High above Cape Canaveral, Florida, two bodies whizz heavenward. Their wild nine-minute flight ends with an explosion and a falling capsule. But this is no tragedy. The bodies are mannequins. And the explosion was all part of a plan to launch astronauts safely into space from America.
NASA hasn’t launched astronauts from the United States since the end of the space shuttle program in 2011. Ever since, the government’s space program has had to shell out millions of dollars to hitch a Russian rocket ride. Now NASA is teaming up with private aerospace companies like SpaceX and Boeing to re-ignite the space program.
Crew Dragon is SpaceX’s “next-generation spacecraft.” According to the website, Crew Dragon will “carry humans to the International Space Station and other destinations.”
Before that can happen, companies must run many tests—including those that help determine what to do when things go wrong.

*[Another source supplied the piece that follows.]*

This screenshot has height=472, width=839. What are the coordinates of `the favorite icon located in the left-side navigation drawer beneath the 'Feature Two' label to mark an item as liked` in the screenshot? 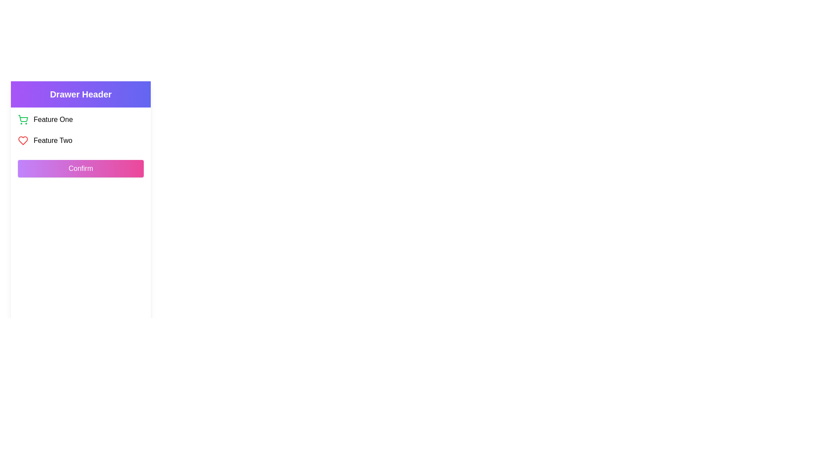 It's located at (23, 140).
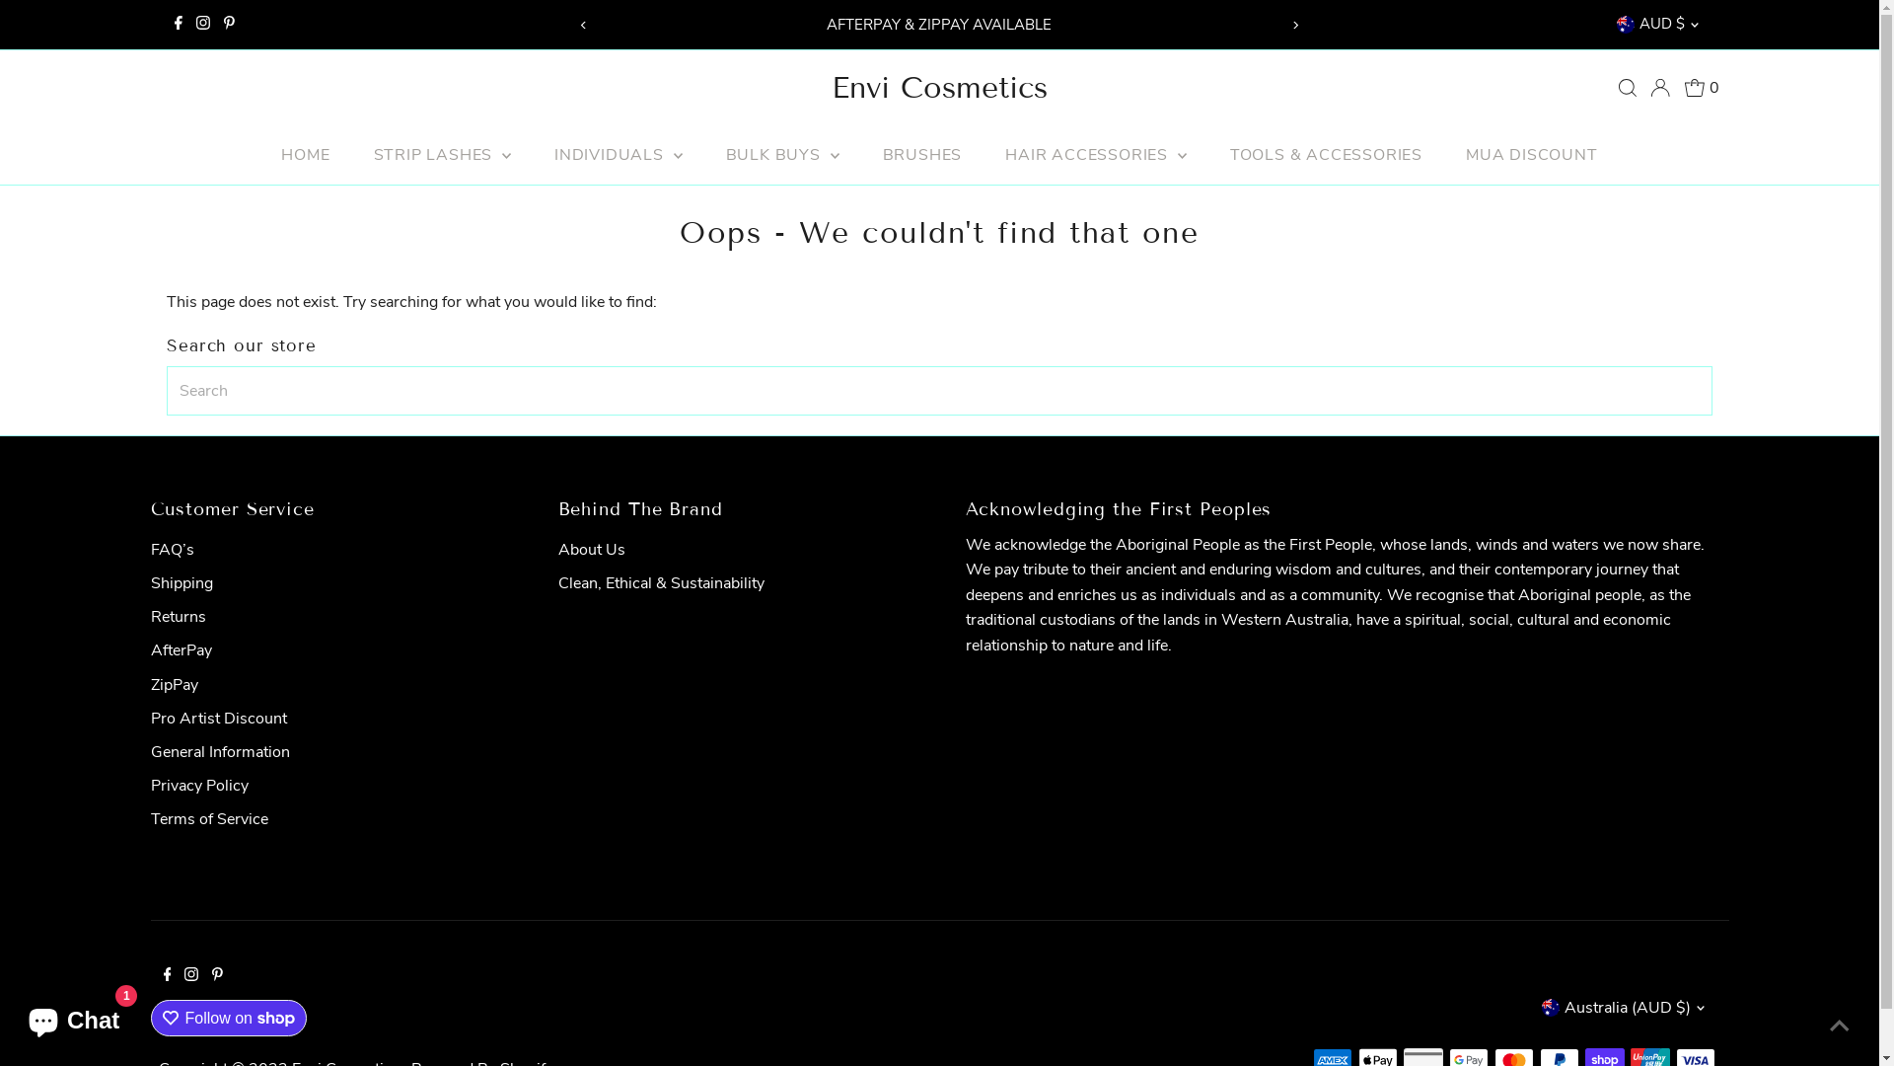 The image size is (1894, 1066). What do you see at coordinates (921, 154) in the screenshot?
I see `'BRUSHES'` at bounding box center [921, 154].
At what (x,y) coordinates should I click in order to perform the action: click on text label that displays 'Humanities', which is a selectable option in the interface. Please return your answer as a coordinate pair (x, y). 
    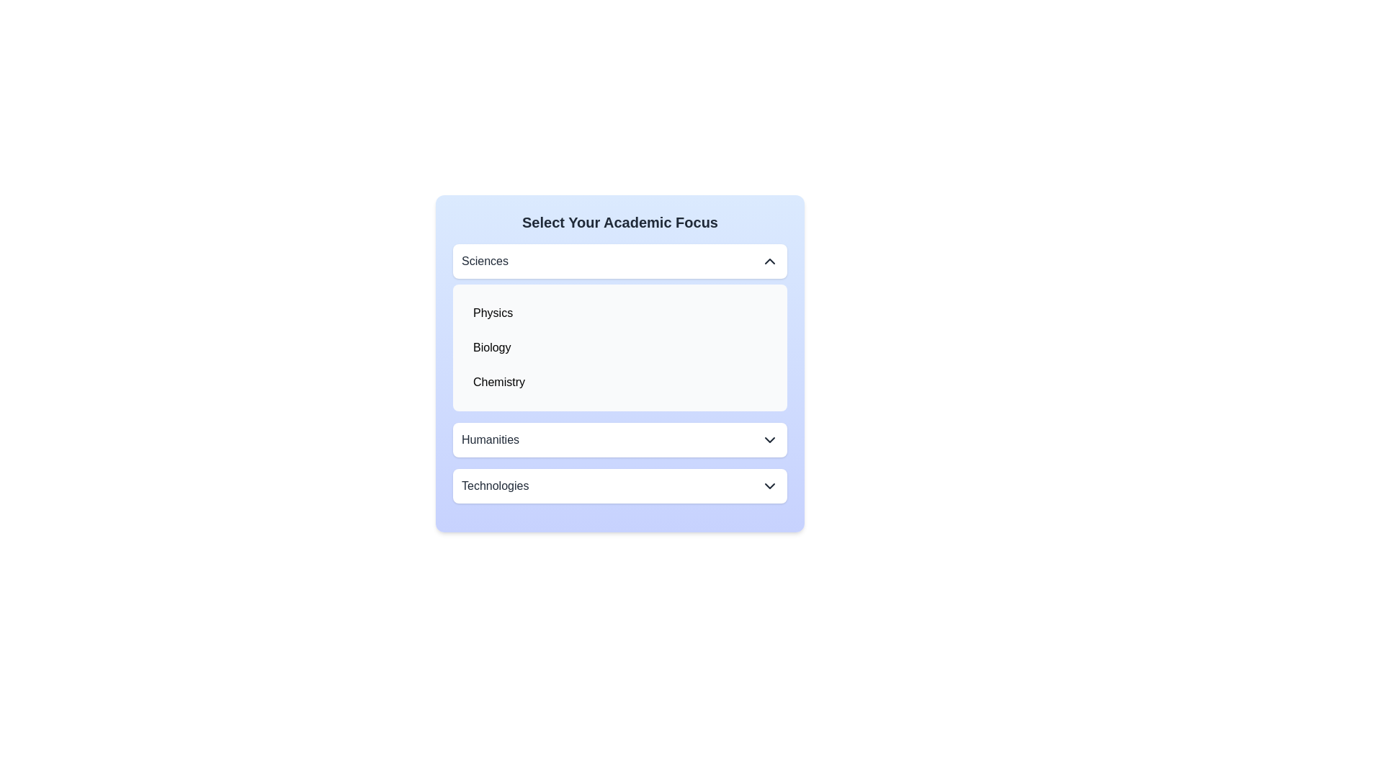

January’s test involved aborting (cancelling) a launch while allowing the capsule’s most valuable cargo—its occupants—to escape.
The importance of escape became clear in 2017. Two astronauts—one an American and the other a Russian—were aboard during a failed launch from Kazakhstan. (See “Russian Rocket Failure Was Assembly Error.”) The crew experienced up to seven times the force of gravity during the abort but walked away from the accident.
Here’s what happened in January’s test: SpaceX’s Falcon 9 rocket blasted off as normal. Just over a minute into its flight, the Crew Dragon capsule shot off the top. Powerful thrusters propelled it up, up, and away, just as the rocket’s engines shut down. Then the booster part of the rocket exploded. Crew Dragon, with its dummy crew, kept climbing for 15 miles—well out of harm’s way. The capsule then parachuted into the ocean where a recovery ship snagged it.
NASA astronauts Doug Hurley and Robert Behnken paid close attention to the launch-abort test. The next Crew Dragon could take them to the International Space Station as early as April.
Hurley calls the experiment “a confidence builder,” adding, “if you ever got into that situation, that Dragon can get us away from the booster quickly.”
Elon Musk is SpaceX’s flamboyant founder and chief executive. “I’m super fired-up,” he says. “It’s just going to be wonderful to get astronauts back into orbit from American soil after almost a decade.”
Musk says the Dragon’s escape system should work even if the capsule is still attached when the rocket erupts. He says it might look like “something out of Star Wars” with the capsule flying right out of a fireball.
He quickly adds, “Obviously we want to avoid doing that.”